■ WORK TO BE COMPLETED ■
These entries are to be set down again exactly.

[[ DATASET open ]]

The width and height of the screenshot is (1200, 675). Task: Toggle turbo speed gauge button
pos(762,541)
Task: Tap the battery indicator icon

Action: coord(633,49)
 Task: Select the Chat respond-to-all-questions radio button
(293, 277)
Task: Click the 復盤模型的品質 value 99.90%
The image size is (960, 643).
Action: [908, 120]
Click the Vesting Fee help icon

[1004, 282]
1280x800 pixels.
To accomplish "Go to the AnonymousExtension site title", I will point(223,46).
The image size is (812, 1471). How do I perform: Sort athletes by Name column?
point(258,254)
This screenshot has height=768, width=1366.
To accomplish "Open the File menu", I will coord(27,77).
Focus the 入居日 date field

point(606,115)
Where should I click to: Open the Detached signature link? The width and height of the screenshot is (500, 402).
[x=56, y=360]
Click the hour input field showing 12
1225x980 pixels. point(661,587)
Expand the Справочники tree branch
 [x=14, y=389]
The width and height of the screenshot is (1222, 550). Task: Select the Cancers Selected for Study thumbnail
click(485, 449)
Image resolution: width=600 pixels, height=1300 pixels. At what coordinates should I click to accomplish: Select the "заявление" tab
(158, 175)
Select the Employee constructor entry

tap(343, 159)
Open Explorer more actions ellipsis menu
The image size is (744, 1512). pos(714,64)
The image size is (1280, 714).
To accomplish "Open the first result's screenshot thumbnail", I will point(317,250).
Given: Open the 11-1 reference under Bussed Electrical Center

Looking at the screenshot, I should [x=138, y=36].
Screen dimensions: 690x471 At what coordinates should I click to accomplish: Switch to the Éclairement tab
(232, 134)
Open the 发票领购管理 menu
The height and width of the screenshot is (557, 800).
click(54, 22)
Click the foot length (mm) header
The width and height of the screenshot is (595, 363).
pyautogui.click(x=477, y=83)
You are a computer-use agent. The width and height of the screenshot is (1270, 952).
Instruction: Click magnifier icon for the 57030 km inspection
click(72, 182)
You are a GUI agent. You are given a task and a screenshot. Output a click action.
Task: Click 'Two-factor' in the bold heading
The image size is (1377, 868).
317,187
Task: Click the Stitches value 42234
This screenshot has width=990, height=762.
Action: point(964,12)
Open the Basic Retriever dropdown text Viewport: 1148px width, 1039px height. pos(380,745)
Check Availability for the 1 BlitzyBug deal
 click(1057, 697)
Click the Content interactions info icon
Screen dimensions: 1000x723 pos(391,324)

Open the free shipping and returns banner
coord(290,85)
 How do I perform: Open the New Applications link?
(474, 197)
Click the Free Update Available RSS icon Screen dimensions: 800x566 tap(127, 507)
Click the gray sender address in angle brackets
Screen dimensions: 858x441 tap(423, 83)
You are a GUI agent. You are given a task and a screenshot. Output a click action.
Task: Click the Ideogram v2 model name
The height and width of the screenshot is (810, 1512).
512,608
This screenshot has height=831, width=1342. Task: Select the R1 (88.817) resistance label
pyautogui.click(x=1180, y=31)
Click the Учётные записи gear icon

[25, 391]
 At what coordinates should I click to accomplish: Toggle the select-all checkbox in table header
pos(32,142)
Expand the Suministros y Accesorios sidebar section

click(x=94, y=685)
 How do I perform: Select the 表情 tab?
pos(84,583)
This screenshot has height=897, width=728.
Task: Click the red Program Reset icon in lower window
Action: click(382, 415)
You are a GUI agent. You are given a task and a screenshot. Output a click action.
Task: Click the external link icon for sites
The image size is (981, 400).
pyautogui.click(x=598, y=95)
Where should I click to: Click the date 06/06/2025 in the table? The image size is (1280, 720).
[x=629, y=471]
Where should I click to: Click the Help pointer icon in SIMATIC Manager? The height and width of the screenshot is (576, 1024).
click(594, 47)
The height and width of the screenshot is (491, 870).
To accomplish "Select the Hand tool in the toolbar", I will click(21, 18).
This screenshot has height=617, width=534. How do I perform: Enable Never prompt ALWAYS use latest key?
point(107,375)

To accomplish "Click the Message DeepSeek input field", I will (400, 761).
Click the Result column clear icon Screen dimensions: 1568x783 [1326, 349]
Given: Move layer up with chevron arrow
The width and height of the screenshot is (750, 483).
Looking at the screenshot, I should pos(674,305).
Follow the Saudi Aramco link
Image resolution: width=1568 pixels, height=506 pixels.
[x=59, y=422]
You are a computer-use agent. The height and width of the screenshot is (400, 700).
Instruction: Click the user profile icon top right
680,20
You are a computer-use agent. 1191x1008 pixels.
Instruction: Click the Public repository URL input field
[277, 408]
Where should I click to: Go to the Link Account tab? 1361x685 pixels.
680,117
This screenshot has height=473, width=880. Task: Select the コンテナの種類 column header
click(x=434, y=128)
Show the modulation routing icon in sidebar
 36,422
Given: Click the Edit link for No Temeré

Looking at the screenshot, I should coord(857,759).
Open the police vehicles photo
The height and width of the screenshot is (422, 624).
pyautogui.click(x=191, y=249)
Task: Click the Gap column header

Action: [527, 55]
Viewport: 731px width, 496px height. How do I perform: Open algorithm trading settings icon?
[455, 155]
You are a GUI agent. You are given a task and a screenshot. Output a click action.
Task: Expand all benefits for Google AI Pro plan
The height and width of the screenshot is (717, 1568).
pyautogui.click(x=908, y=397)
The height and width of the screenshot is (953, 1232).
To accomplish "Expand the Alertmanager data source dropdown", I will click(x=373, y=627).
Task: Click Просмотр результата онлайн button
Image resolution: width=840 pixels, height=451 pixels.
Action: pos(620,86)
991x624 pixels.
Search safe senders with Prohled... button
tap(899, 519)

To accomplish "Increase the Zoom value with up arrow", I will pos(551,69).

[[ DATASET closed ]]

■ SOLVED PROBLEM ■
The width and height of the screenshot is (1200, 675). Task: Toggle turbo speed gauge button
pos(762,541)
Task: Tap the battery indicator icon

Action: coord(633,49)
 Task: Select the Chat respond-to-all-questions radio button
(293, 277)
Task: Click the 復盤模型的品質 value 99.90%
The image size is (960, 643).
Action: [908, 120]
Click the Vesting Fee help icon

[1004, 282]
1280x800 pixels.
To accomplish "Go to the AnonymousExtension site title", I will point(223,46).
The image size is (812, 1471). How do I perform: Sort athletes by Name column?
point(258,254)
This screenshot has height=768, width=1366.
To accomplish "Open the File menu", I will coord(27,77).
Focus the 入居日 date field

point(606,115)
Where should I click to: Open the Detached signature link? The width and height of the screenshot is (500, 402).
[x=56, y=360]
Click the hour input field showing 12
1225x980 pixels. point(661,587)
Expand the Справочники tree branch
 [x=14, y=389]
The width and height of the screenshot is (1222, 550). Task: Select the Cancers Selected for Study thumbnail
click(485, 449)
Image resolution: width=600 pixels, height=1300 pixels. At what coordinates should I click to accomplish: Select the "заявление" tab
(158, 175)
Select the Employee constructor entry

tap(343, 159)
Open Explorer more actions ellipsis menu
The image size is (744, 1512). pos(714,64)
The image size is (1280, 714).
To accomplish "Open the first result's screenshot thumbnail", I will point(317,250).
Given: Open the 11-1 reference under Bussed Electrical Center

Looking at the screenshot, I should [x=138, y=36].
Screen dimensions: 690x471 At what coordinates should I click to accomplish: Switch to the Éclairement tab
(232, 134)
Open the 发票领购管理 menu
The height and width of the screenshot is (557, 800).
click(54, 22)
Click the foot length (mm) header
The width and height of the screenshot is (595, 363).
pyautogui.click(x=477, y=83)
You are a computer-use agent. The width and height of the screenshot is (1270, 952).
Instruction: Click magnifier icon for the 57030 km inspection
click(72, 182)
You are a GUI agent. You are given a task and a screenshot. Output a click action.
Task: Click 'Two-factor' in the bold heading
The image size is (1377, 868).
317,187
Task: Click the Stitches value 42234
This screenshot has width=990, height=762.
Action: point(964,12)
Open the Basic Retriever dropdown text Viewport: 1148px width, 1039px height. pos(380,745)
Check Availability for the 1 BlitzyBug deal
 click(1057, 697)
Click the Content interactions info icon
Screen dimensions: 1000x723 pos(391,324)

Open the free shipping and returns banner
coord(290,85)
 How do I perform: Open the New Applications link?
(474, 197)
Click the Free Update Available RSS icon Screen dimensions: 800x566 tap(127, 507)
Click the gray sender address in angle brackets
Screen dimensions: 858x441 tap(423, 83)
You are a GUI agent. You are given a task and a screenshot. Output a click action.
Task: Click the Ideogram v2 model name
The height and width of the screenshot is (810, 1512).
512,608
This screenshot has height=831, width=1342. Task: Select the R1 (88.817) resistance label
pyautogui.click(x=1180, y=31)
Click the Учётные записи gear icon

[25, 391]
 At what coordinates should I click to accomplish: Toggle the select-all checkbox in table header
pos(32,142)
Expand the Suministros y Accesorios sidebar section

click(x=94, y=685)
 How do I perform: Select the 表情 tab?
pos(84,583)
This screenshot has height=897, width=728.
Task: Click the red Program Reset icon in lower window
Action: click(382, 415)
You are a GUI agent. You are given a task and a screenshot. Output a click action.
Task: Click the external link icon for sites
The image size is (981, 400).
pyautogui.click(x=598, y=95)
Where should I click to: Click the date 06/06/2025 in the table? The image size is (1280, 720).
[x=629, y=471]
Where should I click to: Click the Help pointer icon in SIMATIC Manager? The height and width of the screenshot is (576, 1024).
click(594, 47)
The height and width of the screenshot is (491, 870).
To accomplish "Select the Hand tool in the toolbar", I will click(21, 18).
This screenshot has height=617, width=534. How do I perform: Enable Never prompt ALWAYS use latest key?
point(107,375)

To accomplish "Click the Message DeepSeek input field", I will (400, 761).
Click the Result column clear icon Screen dimensions: 1568x783 [1326, 349]
Given: Move layer up with chevron arrow
The width and height of the screenshot is (750, 483).
Looking at the screenshot, I should pos(674,305).
Follow the Saudi Aramco link
Image resolution: width=1568 pixels, height=506 pixels.
[x=59, y=422]
You are a computer-use agent. The height and width of the screenshot is (400, 700).
Instruction: Click the user profile icon top right
680,20
You are a computer-use agent. 1191x1008 pixels.
Instruction: Click the Public repository URL input field
[277, 408]
Where should I click to: Go to the Link Account tab? 1361x685 pixels.
680,117
This screenshot has height=473, width=880. Task: Select the コンテナの種類 column header
click(x=434, y=128)
Show the modulation routing icon in sidebar
 36,422
Given: Click the Edit link for No Temeré

Looking at the screenshot, I should coord(857,759).
Open the police vehicles photo
The height and width of the screenshot is (422, 624).
pyautogui.click(x=191, y=249)
Task: Click the Gap column header

Action: [527, 55]
Viewport: 731px width, 496px height. How do I perform: Open algorithm trading settings icon?
[455, 155]
You are a GUI agent. You are given a task and a screenshot. Output a click action.
Task: Expand all benefits for Google AI Pro plan
The height and width of the screenshot is (717, 1568).
pyautogui.click(x=908, y=397)
The height and width of the screenshot is (953, 1232).
To accomplish "Expand the Alertmanager data source dropdown", I will click(x=373, y=627).
Task: Click Просмотр результата онлайн button
Image resolution: width=840 pixels, height=451 pixels.
Action: pos(620,86)
991x624 pixels.
Search safe senders with Prohled... button
tap(899, 519)

To accomplish "Increase the Zoom value with up arrow", I will pos(551,69).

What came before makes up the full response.